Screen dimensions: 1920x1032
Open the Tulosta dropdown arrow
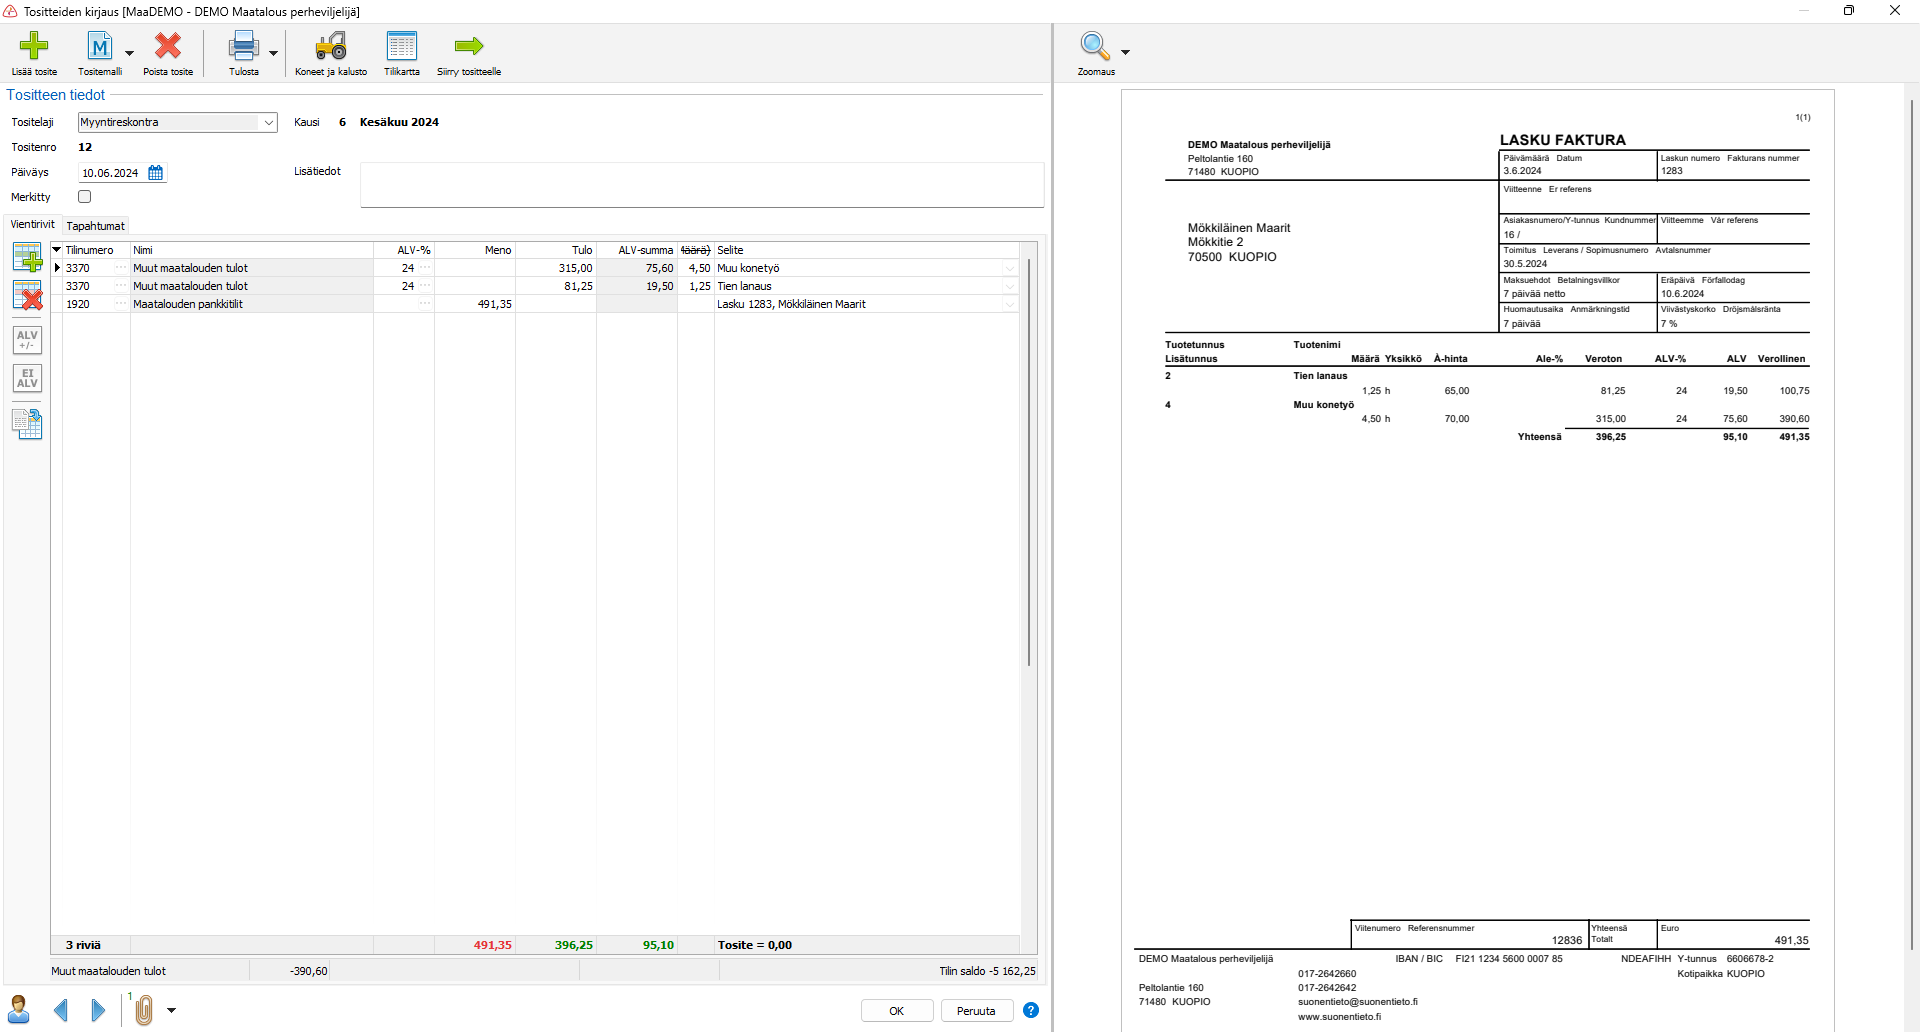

---

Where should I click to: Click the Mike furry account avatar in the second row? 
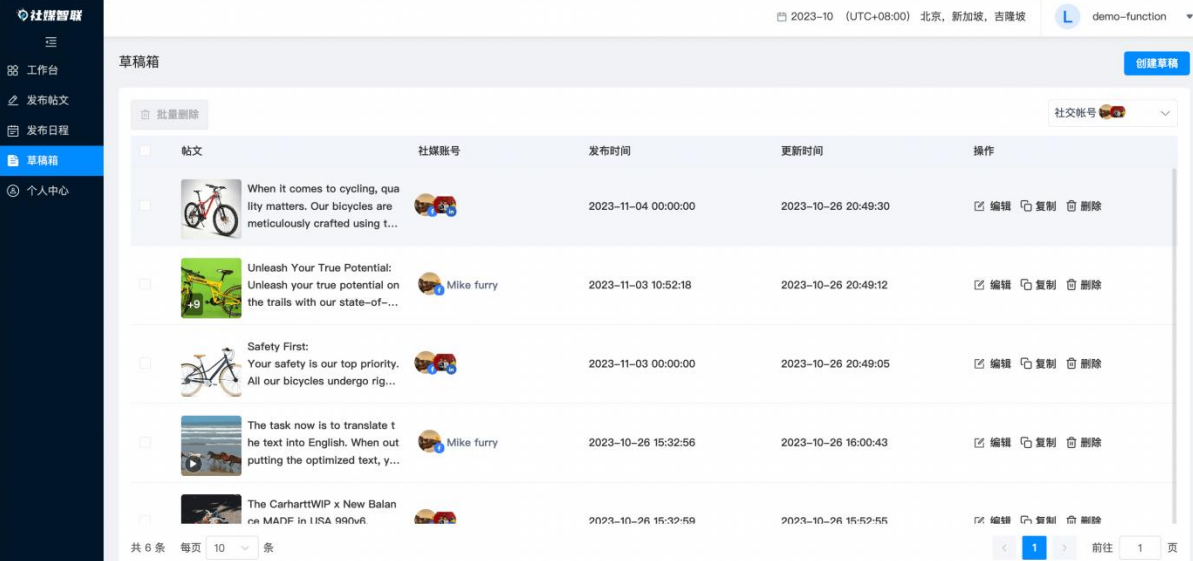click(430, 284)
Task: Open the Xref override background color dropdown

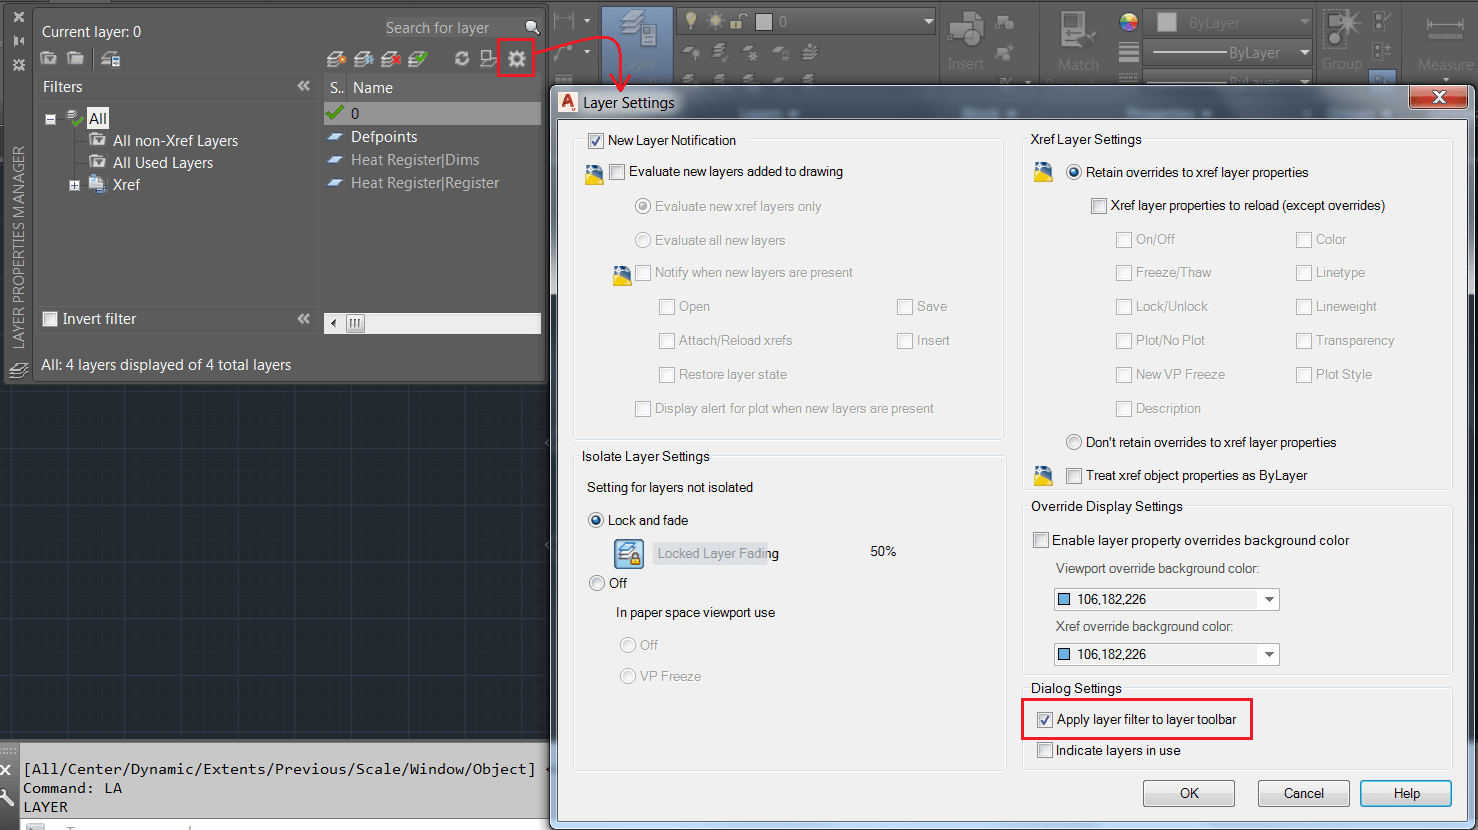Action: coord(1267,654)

Task description:
Above are records; repeat only the lines starting at the line with "Screen dimensions: 1920x1032" and ending at the line with "Open the Tulosta dropdown arrow", exactly as they appear, both included.

Result:
Screen dimensions: 1920x1032
Open the Tulosta dropdown arrow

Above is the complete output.